Deploy an A3 Mega Slurm cluster for ML training

This document describes how to deploy an A3 Mega (a3-megagpu-8g) Slurm cluster. These clusters provide high-performance network topologies that let you efficiently run large-scale artificial intelligence (AI) and machine learning (ML) training workloads.

A3 Mega (a3-megagpu-8g) machine types provide high-performance network topologies that let you efficiently run large-scale artificial intelligence (AI) and machine learning (ML) training workloads.

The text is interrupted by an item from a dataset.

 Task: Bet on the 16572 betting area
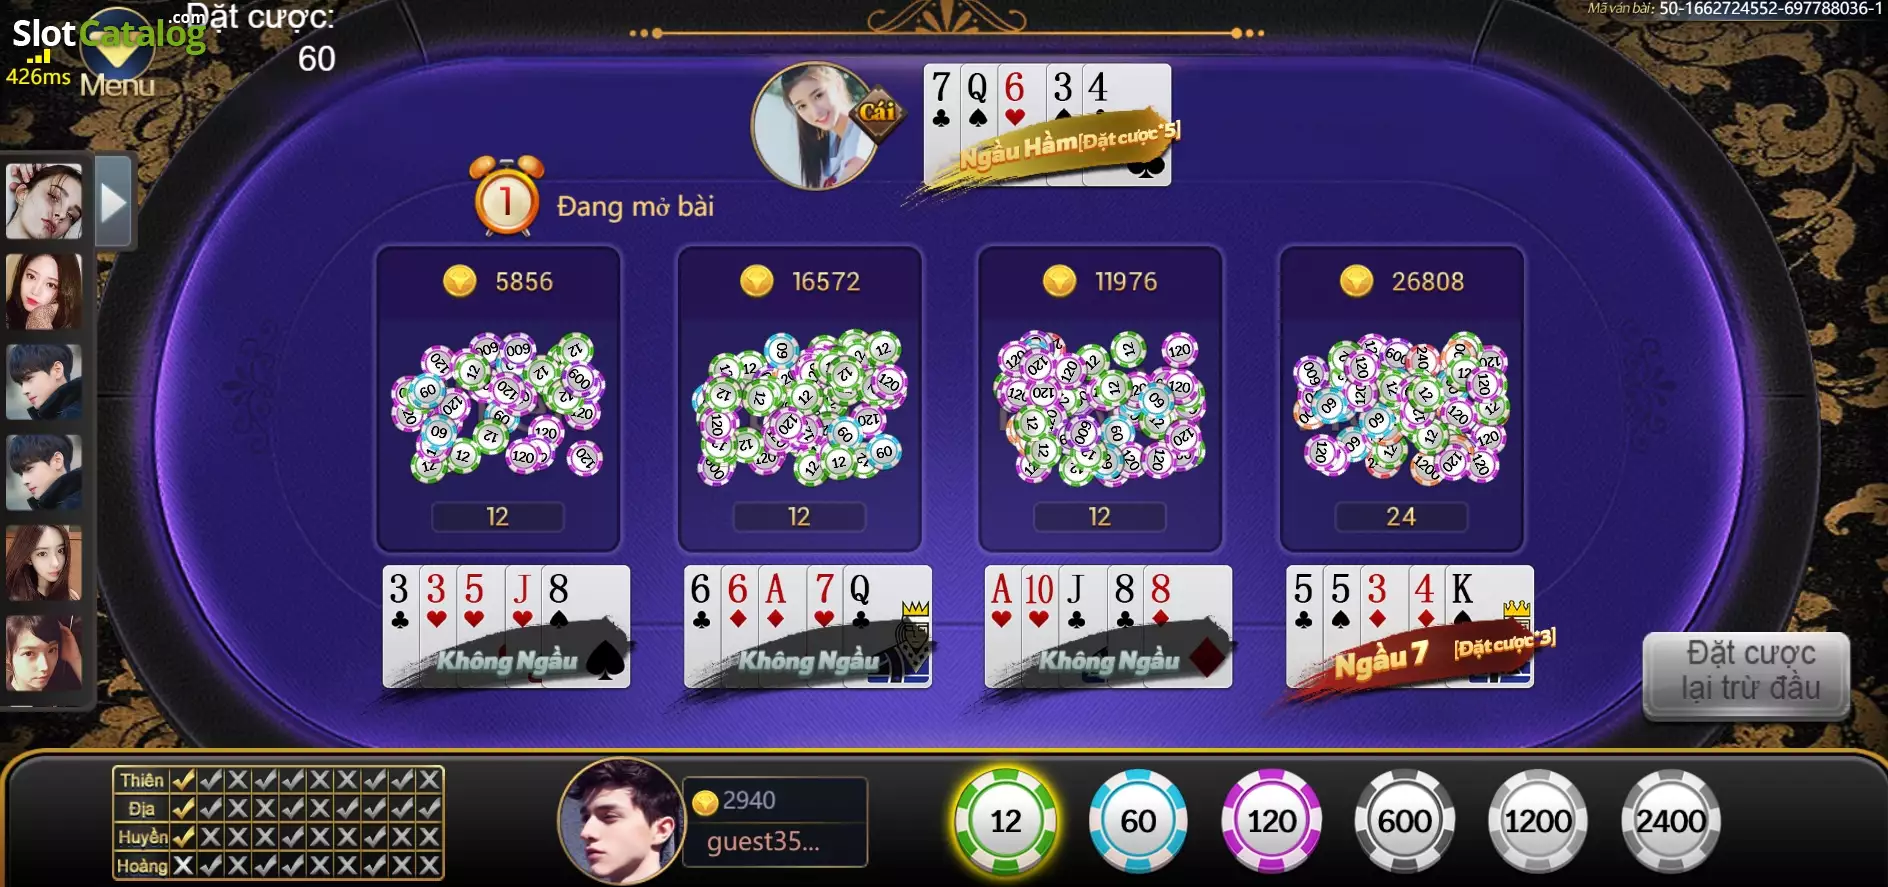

To learn more about the A3 Mega accelerator-optimized machine type, see the A3 Mega machine type section in the Compute Engine documentation.

Limitations

You don't receive sustained use discounts and flexible committed use discounts for instances that use an A3 Mega machine type.
You can only use an A3 Mega machine type in certain regions and zones.
You can't use regional Persistent Disk on an instance that uses an A3 Mega machine type.
The A3 Mega machine type is only available on the Sapphire Rapids CPU platform.
Machine type changes aren't supported for A3 Mega machine type. To switch to or from this machine type, you must create a new instance.
You can't run Windows operating systems on an A3 Mega machine type.

Before you begin

Before creating a Slurm cluster, if you haven't already done so, complete the following steps:

Choose a consumption option: your choice of consumption option determines how you get and use GPU resources. To learn more, see Choose a consumption option.
Obtain capacity: the process to obtain capacity differs for each consumption option. To learn about the process to obtain capacity for your chosen consumption option, see Capacity overview.
Verify that you have enough Filestore capacity quota: you need to have enough Filestore quota in your target region before deploying. The required minimum capacity depends on the machine types in your cluster:
- A3 Mega: requires a minimum of 10 TiB (10,240 GiB) of HIGH_SCALE_SSD (zonal) capacity.
To check quota or request a quota increase, see the following:
- To check quota in your project, see View API-specific quota.
- If you don't have enough quota, then request a quota increase.
Install Cluster Toolkit: to provision Slurm clusters, you must use Cluster Toolkit version v1.62.0 or later.
To install Cluster Toolkit, see Set up Cluster Toolkit.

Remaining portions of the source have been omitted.